Good Feelings: The Family as Our First School of Love
Since there are not, and in my mind, it is hard to fathom that there ever will be, a multitude of schools that exist primarily for the purpose of cultivating the skills necessary for loving and fostering healthy relationships, one must be resigned to the fact that the family, by default functions as the primary school of love. This being the case, there are as many schools as there are families, most with some overlap in terms of the similarities and differences and very few that can be counted as being the same. It is within the confines of the family that love is defined. The family is where the meaning of love is given a structure and a shape.
This meaning-making is carried out in both verbal and non-verbal ways. The memory of childhood is imperfect and prone to alteration as time passes, but certain moments are indelible and leave lifetime impressions on the mind and the heart, and oftentimes these moments deal with the particular topic of love. What it is and what it isn’t. Looking back, I surely thought love was the feeling I got when my mother took care of me when I was sick, or on days when I wasn’t sick, the feeling I got when my father let me play hooky and stay home from school. Those moments are easy to recollect because of the positive association I have with them. Naturally my world was defined by emotion, and all my value judgments were subject to the approval of my feelings. It takes a long time to realize that love is more like the nights your mother worked overtime at the hospital, the club, the restaurant, the office, wherever, to make sure you had school clothes that fit, and possibly a new pair of shoes to go with them.

→ **TASK ITEM A**: Retype the passage on the family as our first school of love from "Good Feelings: The" to "and a shape.".
→ **TASK ITEM B**: Rewrite the paragraph of the family passage that begins "Since there are not" as a short list that keeps its main facts.
→ **TASK ITEM C**:
Answer these questions on the family passage:
(i) According to the passage, what functions by default as the primary school of love?
(ii) What did the writer's father let the writer do?
(iii) What did the mother's overtime work make sure the child had?

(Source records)
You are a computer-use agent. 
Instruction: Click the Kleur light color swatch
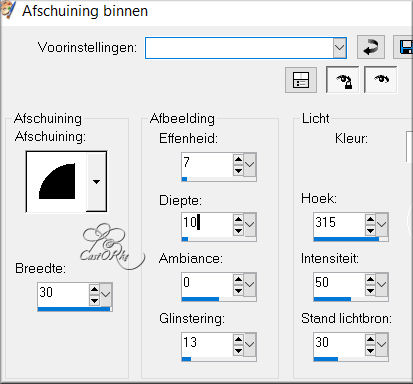click(x=410, y=147)
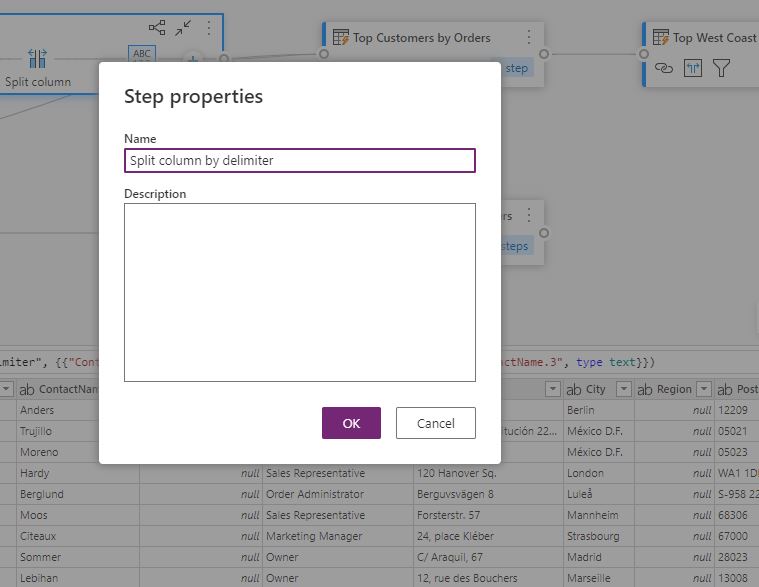Viewport: 759px width, 587px height.
Task: Click the diagram share/branch icon on query node
Action: point(157,28)
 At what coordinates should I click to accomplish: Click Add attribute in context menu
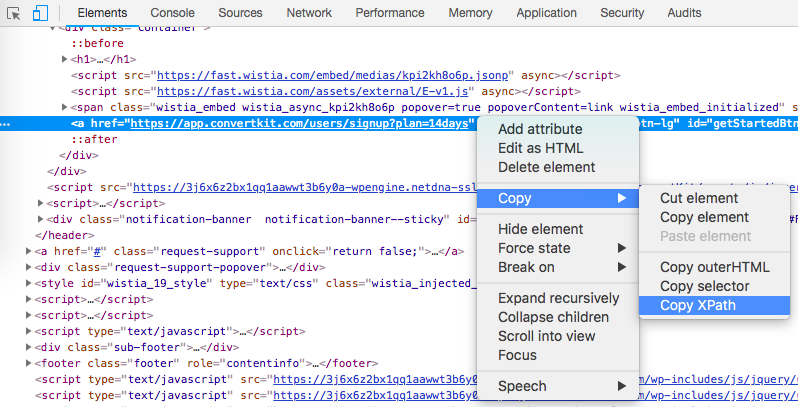pos(540,129)
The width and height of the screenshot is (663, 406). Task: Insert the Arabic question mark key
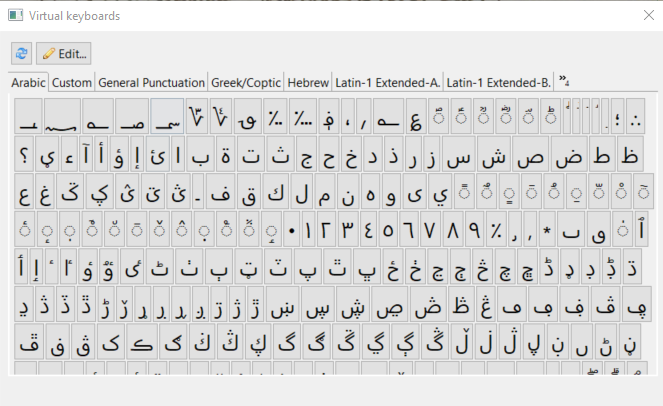24,154
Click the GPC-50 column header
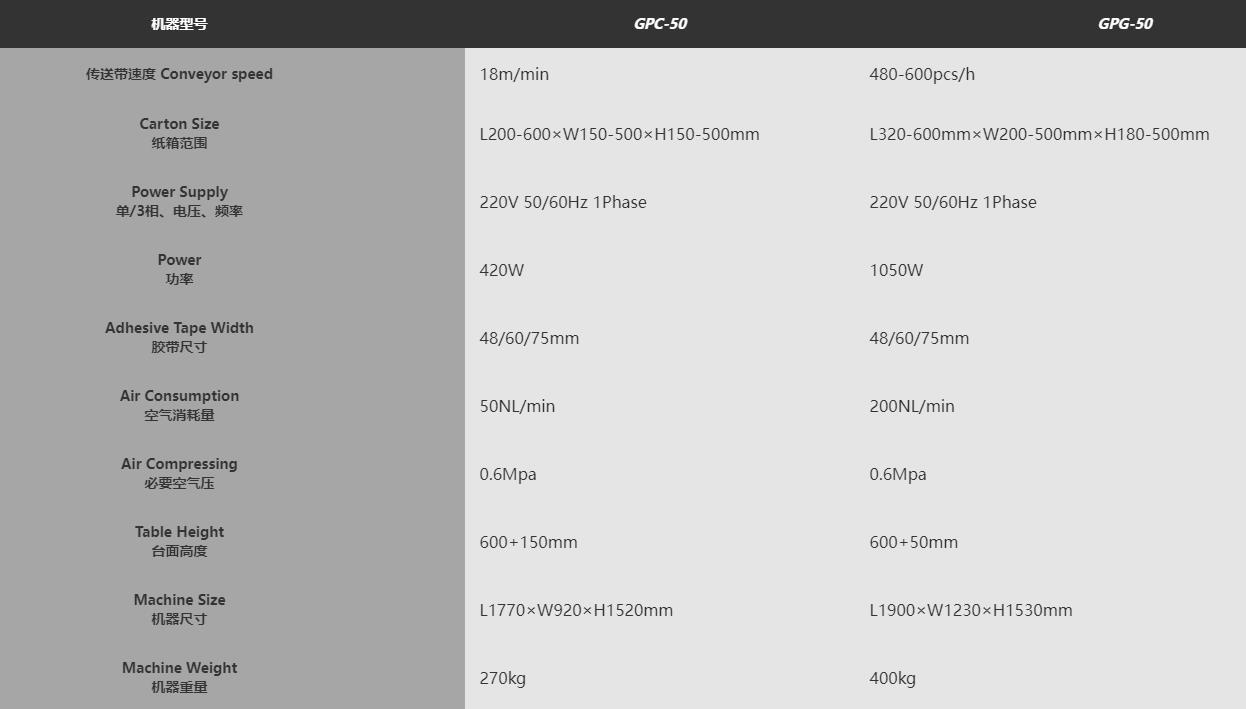Viewport: 1246px width, 709px height. pyautogui.click(x=660, y=24)
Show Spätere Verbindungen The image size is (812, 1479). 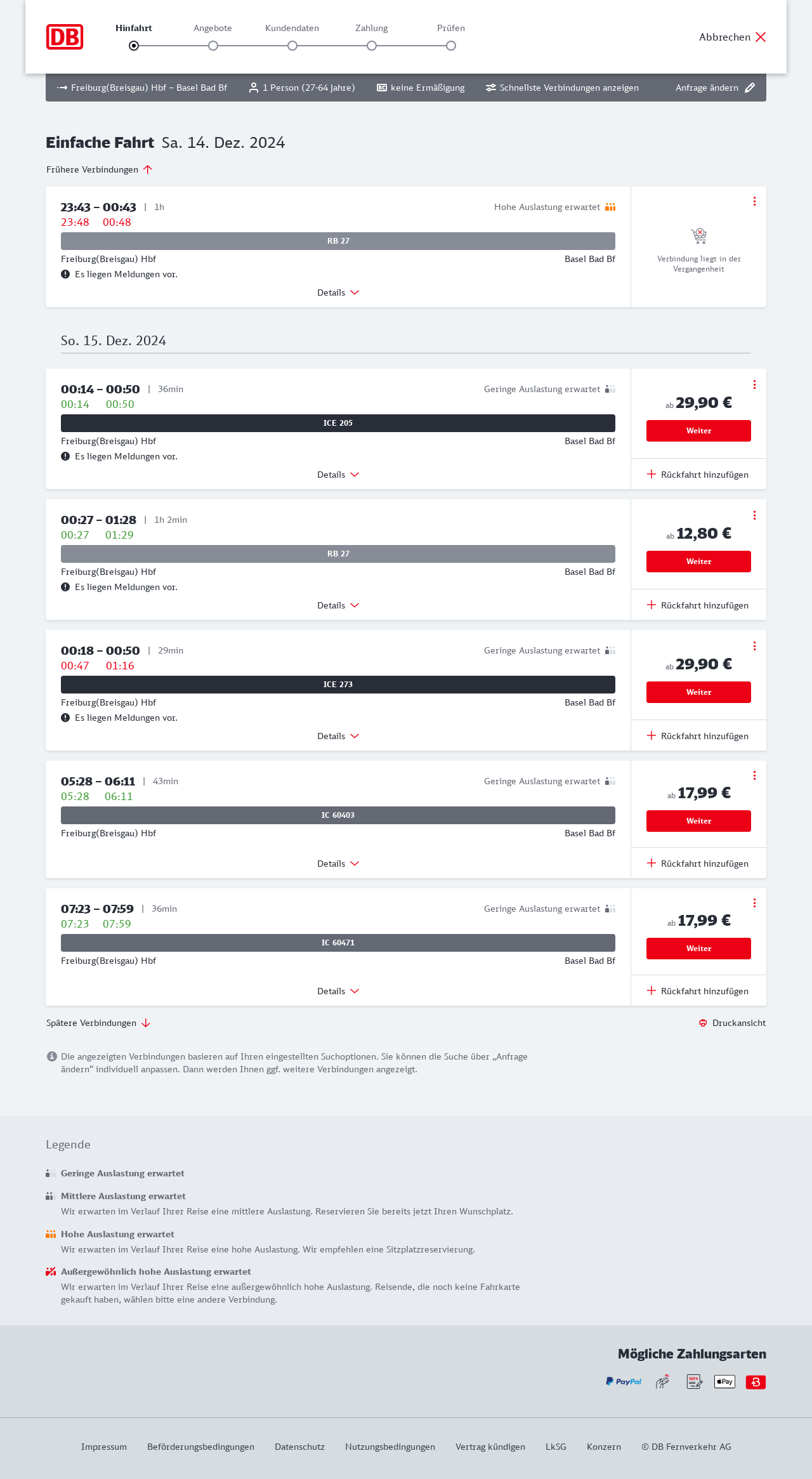pos(98,1023)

→ **REPLY A**:
Good Feelings: The Family as Our First School of Love
Since there are not, and in my mind, it is hard to fathom that there ever will be, a multitude of schools that exist primarily for the purpose of cultivating the skills necessary for loving and fostering healthy relationships, one must be resigned to the fact that the family, by default functions as the primary school of love. This being the case, there are as many schools as there are families, most with some overlap in terms of the similarities and differences and very few that can be counted as being the same. It is within the confines of the family that love is defined. The family is where the meaning of love is given a structure and a shape.

→ **REPLY B**:
- There are few, if any, schools meant mainly to teach the skills of loving and of keeping healthy relationships, and there likely never will be.
- So the family serves by default as the primary school of love.
- There are therefore as many such schools as there are families, with some overlap but very few exactly alike.
- Love is defined within the family, which gives its meaning a structure and a shape.

→ **REPLY C**:
(i) The family.
(ii) Play hooky and stay home from school.
(iii) School clothes that fit, and possibly a new pair of shoes to go with them.